Published January 15, 2010
The Massachusetts Senate special election is shaping up as a referendum on the health-care debate in Washington. And its outcome may well determine whether Massachusetts seniors get to keep the Medicare benefits they currently enjoy.
Alone among the American people, Massachusetts voters will have the chance to register their formal views on the proposed health-care overhaul before Congress votes on its final version.
Few stand to be more personally affected by that verdict than Massachusetts seniors. This is particularly true for those enrolled in Medicare Advantage, the popular program that lets seniors receive their Medicare benefits through private insurers if they so choose.
According to projections by the non-partisan Congressional Budget Office (CBO), the Senate version of the proposed health-care overhaul (which the final version is largely expected to mirror) would cut Medicare benefits by more than $800 billion in its real first ten years (2014 to 2023). That’s $800 billion that would be taken from Medicare and used to pay for Obamacare. More than $200 billion of those cuts would be from Medicare Advantage.
Across Massachusetts, 175,000 seniors have chosen Medicare Advantage plans. That’s 17 percent of seniors statewide.

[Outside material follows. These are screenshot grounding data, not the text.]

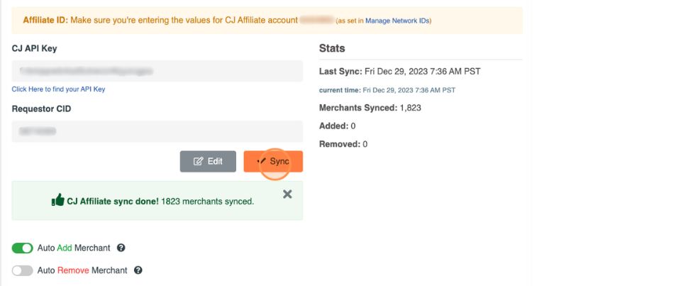Viewport: 688px width, 286px height.
Task: Click the Sync button
Action: point(273,162)
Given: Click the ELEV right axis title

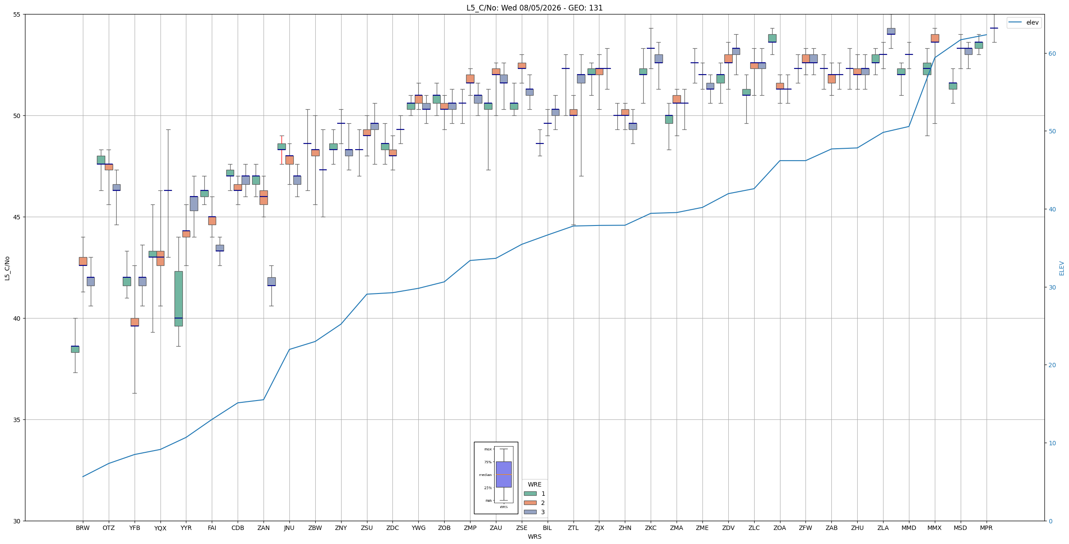Looking at the screenshot, I should 1062,268.
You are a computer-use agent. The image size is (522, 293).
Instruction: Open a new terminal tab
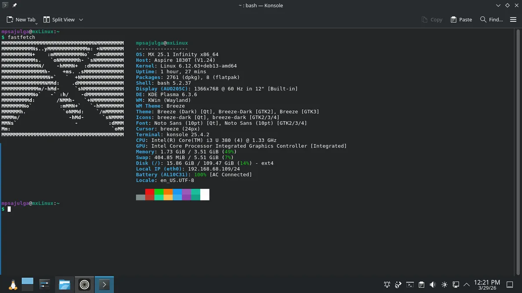(21, 19)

If the health-care overhaul passes, those 175,000 seniors would see significant cuts to their benefits.
So how much would Massachusetts seniors stand to lose? No one can say exactly, as Medicare Advantage plans vary by company and region — and each plan would be affected somewhat differently.
CBO projections, however, do indicate what the average cuts would be. Medicare Advantage cuts would total $214 billion in the bill’s real first ten years. Currently, 10.3 million seniors nationwide are enrolled in Medicare Advantage. So, that’s an average cut per senior of $2,100 per year for ten years. Some would have their benefits cut more, some less. But there’s no question that Massachusetts seniors would experience a big cut in their Medicare benefits.

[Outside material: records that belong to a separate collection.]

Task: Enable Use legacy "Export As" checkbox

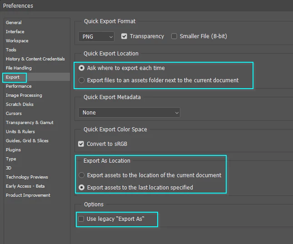Action: 81,219
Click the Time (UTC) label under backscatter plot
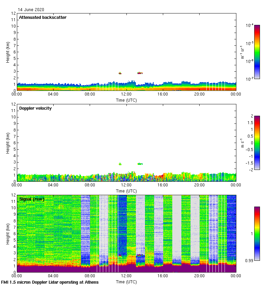 pyautogui.click(x=126, y=100)
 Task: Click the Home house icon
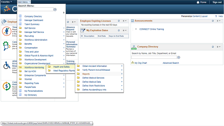pos(198,2)
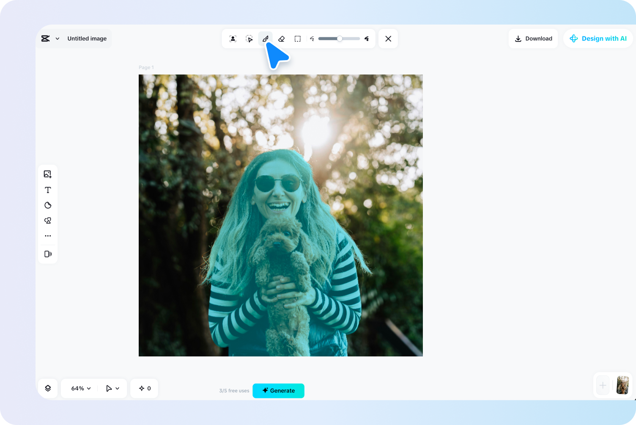Select the subject detection tool
The height and width of the screenshot is (425, 636).
point(233,39)
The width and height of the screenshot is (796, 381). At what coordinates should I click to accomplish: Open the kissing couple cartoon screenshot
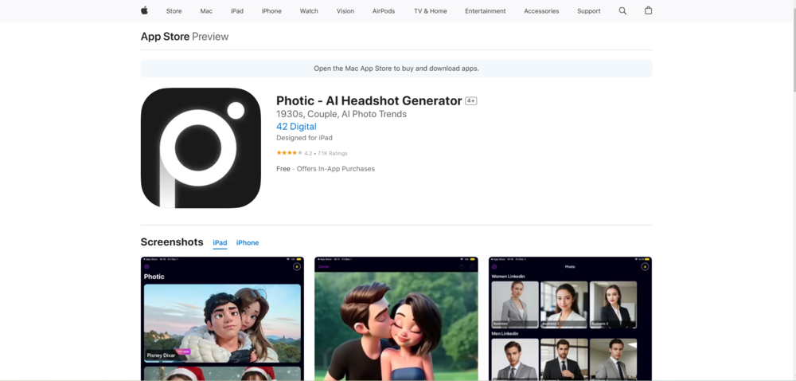[x=396, y=319]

To be sure, not all seniors would share in these cuts. Florida seniors — at least those in Miami-Dade, Broward, and Palm Beach counties — wouldn’t be subject to them. The “Gator Aid” deal that Senate Majority Leader Harry Reid struck with Florida Senator Bill Nelson would allow South Floridians to continue enjoying the same Medicare Advantage benefits they enjoy today. Seniors in eleven other counties would also be shielded from the cuts. But none of those counties are in Massachusetts.
Martha Coakley has said that she would vote for the bill that would impose these cuts in Medicare benefits on Massachusetts seniors. Scott Brown has said that he would vote against it — and thereby stop them. Given the razor-thin margin in the Senate by which the proposed legislation could either prevail or not, a vote for Coakley could prove to be a very expensive vote for Massachusetts seniors.

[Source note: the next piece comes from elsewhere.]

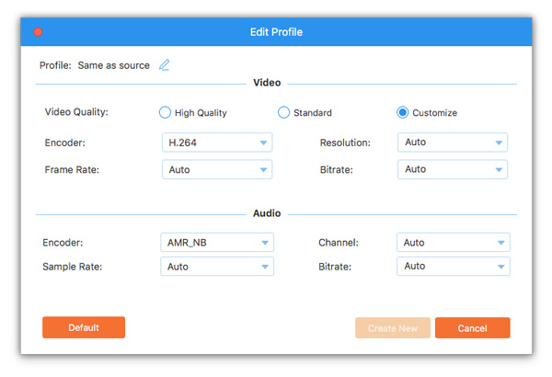Open the Frame Rate dropdown

(217, 169)
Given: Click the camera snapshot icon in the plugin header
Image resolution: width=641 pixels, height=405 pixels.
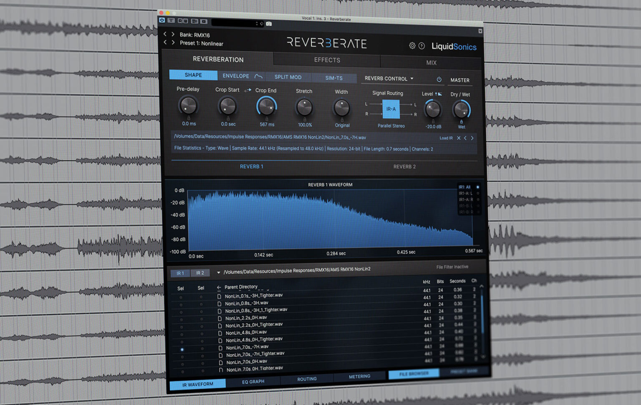Looking at the screenshot, I should (269, 24).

The CBO also projects that, in the bill’s real first ten years, it would cost $2.5 trillion and would raise Americans’ taxes by over $1 trillion. That’s a high price to pay, particularly for a state that already has a health plan.
At a moment when most American families are tightening their fiscal belts, Congress is spending like a drunken sailor and adopting the bookkeeping practices of Enron accountants. For example, Congress is double-counting the money that would be cut from Medicare, claiming it can be used to pay for a costly new entitlement program and to extend the solvency of the Medicare trust fund at the same time. But the CBO has said this money can’t be spent twice. It’s one or the other, not both.
In addition, the Chief Actuary of the Medicare program has warned that reductions in Medicare payments to hospitals could push one in five facilities into insolvency, and thus out of the Medicare program. In a possible foretaste of things to come, the Mayo Clinic in Glendale, Arizona has just closed its doors to Medicare patients because the government’s payment rates don’t cover the cost of caring for patients. Many clinics in Massachusetts may soon follow suit.
Sensible people across the political spectrum and across America agree that we need health-care reform. But not every collection of political compromises, back-room deals, and reallocation of benefits from one group to another — and from one state to another — deserves the name of “reform.”
The Mayo Clinic example should sound a warning: Medicare should not be viewed as a trough full of money for politicians to spend elsewhere.
If Massachusetts voters sound another warning on January 19, Congress can be made to start over and come up with a sensible, bipartisan plan that would improve health care for everyone — including Massachusetts seniors.
James Capretta, the former top budget official for health care at the Office of Management and Budget, is a fellow at the Ethics and Public Policy Center and a policy consultant to private health insurers. Jeffrey Anderson is the director of the Benjamin Rush Society and a senior fellow in health care studies at the Pacific Research Institute.